When you are working with a large dataset, RESTful APIs mostly paginate responses to avoid overloading the system with a huge load of data in a single request. Power Query in Power BI can be an excellent tool to query and process such paginated API responses. Pagination makes sure that data is delivered in controlled pieces with the help of parameters like page, offset, or limit. In this blog, let us explore how paginated API responses with Power Query in Power BI are handled.
Table of Contents:
What is a Paginated Response?
A paginated response is a technique used by APIs to split large datasets into smaller ones. The API does not return all data in a single response; it returns a limited set of results along with metadata of the next set of results so that you can fetch more data if needed.
The pagination metadata includes:
- Current page number
- Total pages
- Next page URL
- Performance Optimization: Large datasets in a table are maintained by pagination, as it prevents slow performance that occurs while handling large data in one request.
- Managing Server Load: By dividing large data into smaller chunks, the server can manage requests more easily, as it reduces the risk of the system being overloaded.

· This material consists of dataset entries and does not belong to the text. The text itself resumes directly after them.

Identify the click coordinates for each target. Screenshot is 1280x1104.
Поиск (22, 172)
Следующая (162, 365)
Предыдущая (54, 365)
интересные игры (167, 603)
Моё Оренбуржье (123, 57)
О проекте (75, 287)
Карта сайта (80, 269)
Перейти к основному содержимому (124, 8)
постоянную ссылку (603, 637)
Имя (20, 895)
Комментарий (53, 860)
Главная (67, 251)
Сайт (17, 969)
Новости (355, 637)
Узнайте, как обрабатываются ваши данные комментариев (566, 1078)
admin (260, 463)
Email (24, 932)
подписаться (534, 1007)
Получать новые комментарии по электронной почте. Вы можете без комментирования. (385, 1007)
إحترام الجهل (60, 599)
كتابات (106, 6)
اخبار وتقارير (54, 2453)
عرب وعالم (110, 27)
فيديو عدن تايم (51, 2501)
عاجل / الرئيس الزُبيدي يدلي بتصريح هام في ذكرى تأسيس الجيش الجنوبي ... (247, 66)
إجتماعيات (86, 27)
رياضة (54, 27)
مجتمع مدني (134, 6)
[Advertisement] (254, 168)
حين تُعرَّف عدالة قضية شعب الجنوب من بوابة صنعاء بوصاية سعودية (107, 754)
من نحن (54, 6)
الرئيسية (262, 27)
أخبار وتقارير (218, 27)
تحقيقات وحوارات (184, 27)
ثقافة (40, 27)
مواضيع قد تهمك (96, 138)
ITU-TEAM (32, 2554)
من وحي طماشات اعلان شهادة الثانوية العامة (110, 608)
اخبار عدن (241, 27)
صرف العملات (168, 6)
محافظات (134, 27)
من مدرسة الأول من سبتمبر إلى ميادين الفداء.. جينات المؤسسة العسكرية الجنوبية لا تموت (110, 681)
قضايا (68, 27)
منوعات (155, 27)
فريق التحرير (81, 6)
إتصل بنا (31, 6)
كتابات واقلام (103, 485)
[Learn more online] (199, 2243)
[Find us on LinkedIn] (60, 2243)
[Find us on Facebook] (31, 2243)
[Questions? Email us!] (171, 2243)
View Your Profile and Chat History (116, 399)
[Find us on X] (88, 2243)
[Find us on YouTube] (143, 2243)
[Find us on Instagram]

- Improved User Experience: Data pagination allows faster loading times and smoother user interaction, which improves user experience.
- Memory Efficiency: Pagination helps to reduce memory usage by loading smaller sets of data at a time.
- Reduced Network Traffic: Paginated responses minimize the amount of data transferred in a single request, which reduces network usage and improves response time
Querying RESTful APIs with Power Query
Power Query is a powerful tool as it allows you to get the data, transform it, and clean that data from a variety of sources. The most common use of Power Query is querying RESTful APIs. When you have a large dataset, these APIs return data in a paginated format. Power BI can handle such a paginated response very well by allowing you to process large amounts of data.
Custom Power Query Paging Function
Power Query allows us to create a custom function to handle dynamic pagination. This function will retrieve data from the API page by page.
To understand this function step-by-step, we will consider an API example from the U.S. Treasury Reporting Rates of Exchange.
Creating The GetPage Function
We will create a custom function named GetPage that takes a page number as an argument and fetches the data for that page.
1. Open Power Query Editor: Click on the “Home” tab and then click “Transform Data” to open Power Query Editor.
2. Create a Blank Query: Go to the “Home” tab and then click “New Source”>”Blank Query”.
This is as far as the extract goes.